### [Set exercise]
Print every one of the records below again, line for line and without any changes.
* Begin Provided information *
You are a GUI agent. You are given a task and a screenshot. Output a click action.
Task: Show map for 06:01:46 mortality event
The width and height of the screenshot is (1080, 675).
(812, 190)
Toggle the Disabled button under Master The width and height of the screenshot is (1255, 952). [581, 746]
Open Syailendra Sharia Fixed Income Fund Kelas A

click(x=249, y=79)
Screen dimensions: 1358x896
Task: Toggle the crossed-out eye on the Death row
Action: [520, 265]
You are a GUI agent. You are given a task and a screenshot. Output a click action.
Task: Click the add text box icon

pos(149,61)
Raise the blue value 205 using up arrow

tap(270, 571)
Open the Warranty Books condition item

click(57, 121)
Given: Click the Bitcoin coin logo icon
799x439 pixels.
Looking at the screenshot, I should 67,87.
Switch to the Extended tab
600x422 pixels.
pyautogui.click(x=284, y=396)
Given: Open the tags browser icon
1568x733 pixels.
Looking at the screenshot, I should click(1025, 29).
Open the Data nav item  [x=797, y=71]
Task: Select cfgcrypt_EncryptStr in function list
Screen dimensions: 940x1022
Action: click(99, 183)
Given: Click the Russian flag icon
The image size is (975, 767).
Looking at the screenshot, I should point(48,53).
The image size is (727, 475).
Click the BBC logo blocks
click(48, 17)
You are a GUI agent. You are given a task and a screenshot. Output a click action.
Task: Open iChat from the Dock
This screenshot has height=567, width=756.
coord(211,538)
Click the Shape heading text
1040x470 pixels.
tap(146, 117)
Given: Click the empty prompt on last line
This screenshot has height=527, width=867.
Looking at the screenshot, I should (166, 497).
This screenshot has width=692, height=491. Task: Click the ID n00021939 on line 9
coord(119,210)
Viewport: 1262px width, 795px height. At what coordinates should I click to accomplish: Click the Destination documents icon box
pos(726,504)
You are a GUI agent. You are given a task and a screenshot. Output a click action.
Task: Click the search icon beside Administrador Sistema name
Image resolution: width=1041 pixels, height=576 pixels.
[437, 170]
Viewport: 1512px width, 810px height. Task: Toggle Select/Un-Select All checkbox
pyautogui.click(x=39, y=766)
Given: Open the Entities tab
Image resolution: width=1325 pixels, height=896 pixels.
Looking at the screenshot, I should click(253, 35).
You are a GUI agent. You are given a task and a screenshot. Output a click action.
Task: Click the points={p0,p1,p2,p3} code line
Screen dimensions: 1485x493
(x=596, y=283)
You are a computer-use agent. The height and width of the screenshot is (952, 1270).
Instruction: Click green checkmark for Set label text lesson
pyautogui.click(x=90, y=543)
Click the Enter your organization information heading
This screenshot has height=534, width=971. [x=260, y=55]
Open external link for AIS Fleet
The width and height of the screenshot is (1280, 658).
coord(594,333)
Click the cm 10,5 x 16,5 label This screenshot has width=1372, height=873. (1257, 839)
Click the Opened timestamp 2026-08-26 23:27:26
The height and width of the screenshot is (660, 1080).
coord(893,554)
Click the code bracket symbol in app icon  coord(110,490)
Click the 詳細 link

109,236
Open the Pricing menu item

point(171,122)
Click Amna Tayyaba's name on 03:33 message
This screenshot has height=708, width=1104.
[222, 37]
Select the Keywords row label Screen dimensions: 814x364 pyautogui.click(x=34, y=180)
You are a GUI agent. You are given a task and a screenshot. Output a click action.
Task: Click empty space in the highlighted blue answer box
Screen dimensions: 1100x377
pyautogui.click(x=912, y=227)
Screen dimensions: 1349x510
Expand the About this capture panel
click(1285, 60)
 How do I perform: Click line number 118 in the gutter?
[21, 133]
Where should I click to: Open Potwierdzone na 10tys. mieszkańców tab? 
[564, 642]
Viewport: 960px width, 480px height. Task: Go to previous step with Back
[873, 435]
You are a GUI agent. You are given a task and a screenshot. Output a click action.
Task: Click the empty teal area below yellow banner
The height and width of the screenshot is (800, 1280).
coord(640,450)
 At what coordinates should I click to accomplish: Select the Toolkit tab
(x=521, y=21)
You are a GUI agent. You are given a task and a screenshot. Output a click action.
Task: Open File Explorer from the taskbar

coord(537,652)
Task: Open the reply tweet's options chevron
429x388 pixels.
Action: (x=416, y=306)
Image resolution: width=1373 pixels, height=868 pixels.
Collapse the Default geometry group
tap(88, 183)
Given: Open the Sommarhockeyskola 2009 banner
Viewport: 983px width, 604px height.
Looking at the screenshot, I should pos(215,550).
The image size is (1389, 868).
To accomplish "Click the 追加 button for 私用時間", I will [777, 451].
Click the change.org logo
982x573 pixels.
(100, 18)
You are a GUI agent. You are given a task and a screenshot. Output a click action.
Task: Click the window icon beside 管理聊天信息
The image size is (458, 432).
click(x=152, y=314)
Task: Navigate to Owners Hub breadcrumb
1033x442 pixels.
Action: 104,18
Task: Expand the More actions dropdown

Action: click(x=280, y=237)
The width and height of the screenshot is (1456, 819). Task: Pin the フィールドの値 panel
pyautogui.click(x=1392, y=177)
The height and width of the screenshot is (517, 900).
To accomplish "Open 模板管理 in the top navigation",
* End Provided information *
### [Answer to the exercise]
You are a GUI agent. You are given a task and a screenshot. Output a click action.
Task: Show map for 06:01:46 mortality event
The width and height of the screenshot is (1080, 675).
(812, 190)
Toggle the Disabled button under Master The width and height of the screenshot is (1255, 952). [581, 746]
Open Syailendra Sharia Fixed Income Fund Kelas A

click(x=249, y=79)
Screen dimensions: 1358x896
Task: Toggle the crossed-out eye on the Death row
Action: [520, 265]
You are a GUI agent. You are given a task and a screenshot. Output a click action.
Task: Click the add text box icon

pos(149,61)
Raise the blue value 205 using up arrow

tap(270, 571)
Open the Warranty Books condition item

click(57, 121)
Given: Click the Bitcoin coin logo icon
799x439 pixels.
Looking at the screenshot, I should 67,87.
Switch to the Extended tab
600x422 pixels.
pyautogui.click(x=284, y=396)
Given: Open the tags browser icon
1568x733 pixels.
Looking at the screenshot, I should click(1025, 29).
Open the Data nav item  [x=797, y=71]
Task: Select cfgcrypt_EncryptStr in function list
Screen dimensions: 940x1022
Action: click(99, 183)
Given: Click the Russian flag icon
The image size is (975, 767).
Looking at the screenshot, I should point(48,53).
The image size is (727, 475).
Click the BBC logo blocks
click(48, 17)
You are a GUI agent. You are given a task and a screenshot. Output a click action.
Task: Open iChat from the Dock
This screenshot has height=567, width=756.
coord(211,538)
Click the Shape heading text
1040x470 pixels.
tap(146, 117)
Given: Click the empty prompt on last line
This screenshot has height=527, width=867.
Looking at the screenshot, I should (166, 497).
This screenshot has width=692, height=491. Task: Click the ID n00021939 on line 9
coord(119,210)
Viewport: 1262px width, 795px height. At what coordinates should I click to accomplish: Click the Destination documents icon box
pos(726,504)
You are a GUI agent. You are given a task and a screenshot. Output a click action.
Task: Click the search icon beside Administrador Sistema name
Image resolution: width=1041 pixels, height=576 pixels.
[437, 170]
Viewport: 1512px width, 810px height. Task: Toggle Select/Un-Select All checkbox
pyautogui.click(x=39, y=766)
Given: Open the Entities tab
Image resolution: width=1325 pixels, height=896 pixels.
Looking at the screenshot, I should click(253, 35).
You are a GUI agent. You are given a task and a screenshot. Output a click action.
Task: Click the points={p0,p1,p2,p3} code line
Screen dimensions: 1485x493
(x=596, y=283)
You are a computer-use agent. The height and width of the screenshot is (952, 1270).
Instruction: Click green checkmark for Set label text lesson
pyautogui.click(x=90, y=543)
Click the Enter your organization information heading
This screenshot has height=534, width=971. [x=260, y=55]
Open external link for AIS Fleet
The width and height of the screenshot is (1280, 658).
coord(594,333)
Click the cm 10,5 x 16,5 label This screenshot has width=1372, height=873. (1257, 839)
Click the Opened timestamp 2026-08-26 23:27:26
The height and width of the screenshot is (660, 1080).
coord(893,554)
Click the code bracket symbol in app icon  coord(110,490)
Click the 詳細 link

109,236
Open the Pricing menu item

point(171,122)
Click Amna Tayyaba's name on 03:33 message
This screenshot has height=708, width=1104.
[222, 37]
Select the Keywords row label Screen dimensions: 814x364 pyautogui.click(x=34, y=180)
You are a GUI agent. You are given a task and a screenshot. Output a click action.
Task: Click empty space in the highlighted blue answer box
Screen dimensions: 1100x377
pyautogui.click(x=912, y=227)
Screen dimensions: 1349x510
Expand the About this capture panel
click(1285, 60)
 How do I perform: Click line number 118 in the gutter?
[21, 133]
Where should I click to: Open Potwierdzone na 10tys. mieszkańców tab? 
[564, 642]
Viewport: 960px width, 480px height. Task: Go to previous step with Back
[873, 435]
You are a GUI agent. You are given a task and a screenshot. Output a click action.
Task: Click the empty teal area below yellow banner
The height and width of the screenshot is (800, 1280).
coord(640,450)
 At what coordinates should I click to accomplish: Select the Toolkit tab
(x=521, y=21)
You are a GUI agent. You are given a task and a screenshot. Output a click action.
Task: Open File Explorer from the taskbar

coord(537,652)
Task: Open the reply tweet's options chevron
429x388 pixels.
Action: (x=416, y=306)
Image resolution: width=1373 pixels, height=868 pixels.
Collapse the Default geometry group
tap(88, 183)
Given: Open the Sommarhockeyskola 2009 banner
Viewport: 983px width, 604px height.
Looking at the screenshot, I should pos(215,550).
The image size is (1389, 868).
To accomplish "Click the 追加 button for 私用時間", I will [777, 451].
Click the change.org logo
982x573 pixels.
(100, 18)
You are a GUI agent. You are given a task and a screenshot. Output a click action.
Task: Click the window icon beside 管理聊天信息
The image size is (458, 432).
click(x=152, y=314)
Task: Navigate to Owners Hub breadcrumb
1033x442 pixels.
Action: 104,18
Task: Expand the More actions dropdown

Action: click(x=280, y=237)
The width and height of the screenshot is (1456, 819). Task: Pin the フィールドの値 panel
pyautogui.click(x=1392, y=177)
The height and width of the screenshot is (517, 900).
To accomplish "Open 模板管理 in the top navigation",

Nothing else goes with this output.